Its cruelty is intimate.
It prefers to get close —
lying beneath beds,
curling beside victims,
whispering in unfamiliar voices.

Some claim the Tokoloshe
can mimic the dead,
calling out to its target
in a voice they once loved.

It does not bargain.
It takes.

And sometimes,
it kills quietly —
leaving no wound
except fear
etched on the face.


Typical Pattern

  • Conflict sparks — jealousy, betrayal, revenge
  • A summoner calls it forth
  • Strange events begin — animals panic, nightmares deepen
  • Victim feels watched — especially at night
  • It appears — briefly, in shadows
  • Paralysis — inability to move at night
  • Physical harm — scratches, suffocation, fever
  • Decline — victim weakens, grows fearful
  • Outcome
    • Death
    • Fleeing the home
    • Summoner retracts command

The Tokoloshe rarely leaves on its own.

It obeys only two things:

The one who sent it
— or ancient rites that force it back.


Abilities

Shadow Manipulation

Hides in darkness; moves unseen.

Paralysis

Pins victims to bed; prevents cries for help.

Vitality Drain

Slowly weakens victims; illness follows.

Invisibility in Full Light

Seen only in dimness or while eyes are half-open.

Voice Mimicry

Uses familiar voices to lure or confuse.

Object Disturbance

Moves bedding, opens doors, shakes beds.

Servant of Intent

Acts on the desires of its summoner.


Documented Encounters

Below are cases drawn from oral history, surviving records, and witness testimony.

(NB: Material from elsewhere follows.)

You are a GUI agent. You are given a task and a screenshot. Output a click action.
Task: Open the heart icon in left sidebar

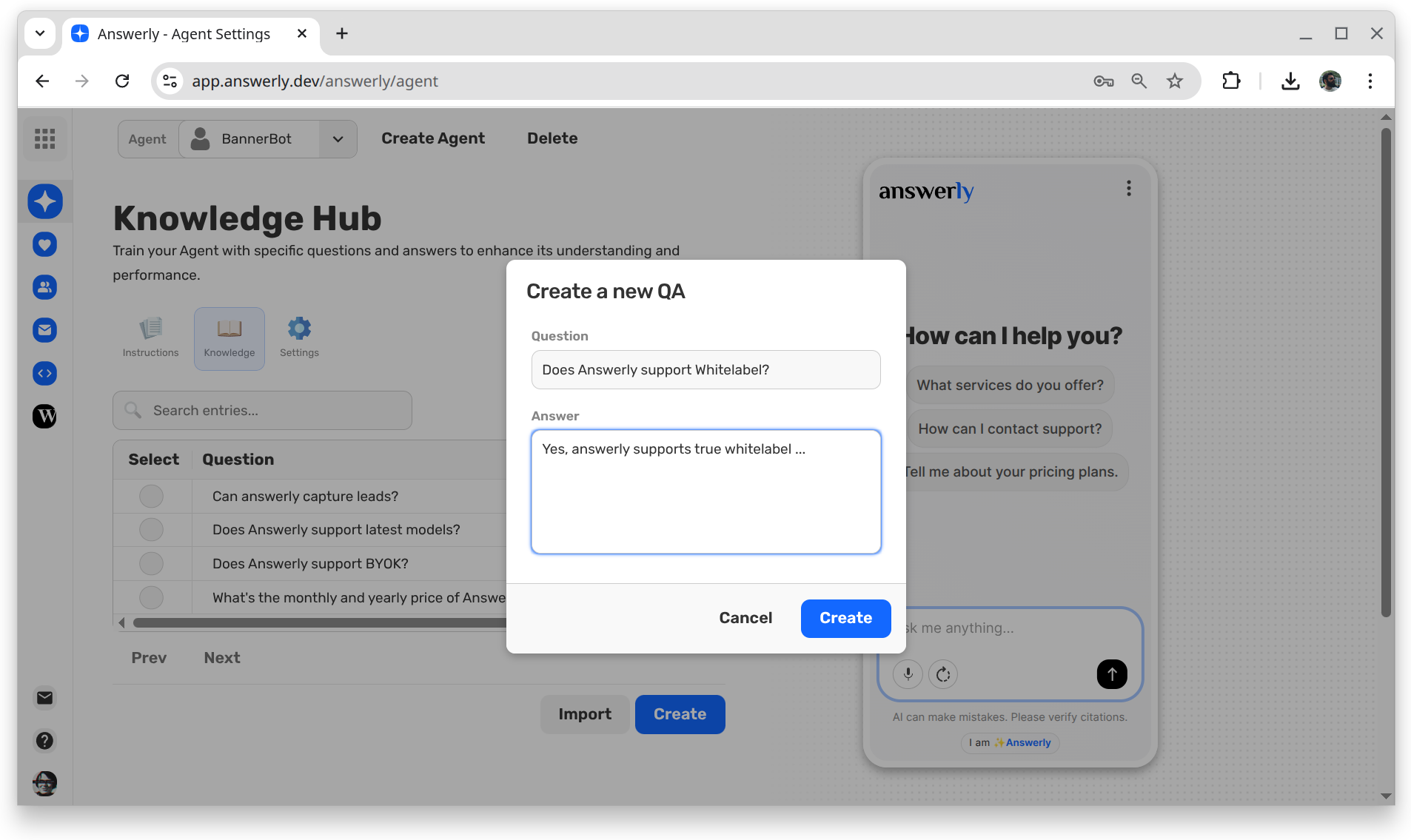pyautogui.click(x=44, y=244)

1888 — KwaZulu-Natal Homestead Deaths

A respected cattle owner gained sudden wealth.
Close neighbors grew bitter.
Not long after,
his wife began waking at night
unable to breathe.

She whispered of a small creature
perched on her chest
with glowing eyes.

Within weeks,
two of her children died in their sleep.
No wounds.
No illness.

Elders confirmed Tokoloshe involvement.
The family bed was raised on bricks —
a tactic still used today —
and the attacks slowed.

But the husband eventually fled,
and the homestead fell to ruin.

It still stands.

No one sleeps there.


1912 — Mbabane, Eswatini

A young servant claimed
a Tokoloshe entered her quarters at night,
scratching her legs
and dragging her blankets away.

She reported
hearing chewing noises
beneath her bed.

When elders lifted the mattress,
they found nothing
but deep, fresh claw marks in the wood.

The girl was relocated.
The room stayed empty.

Her legs bore scars
until her death.

She always refused to speak of that year.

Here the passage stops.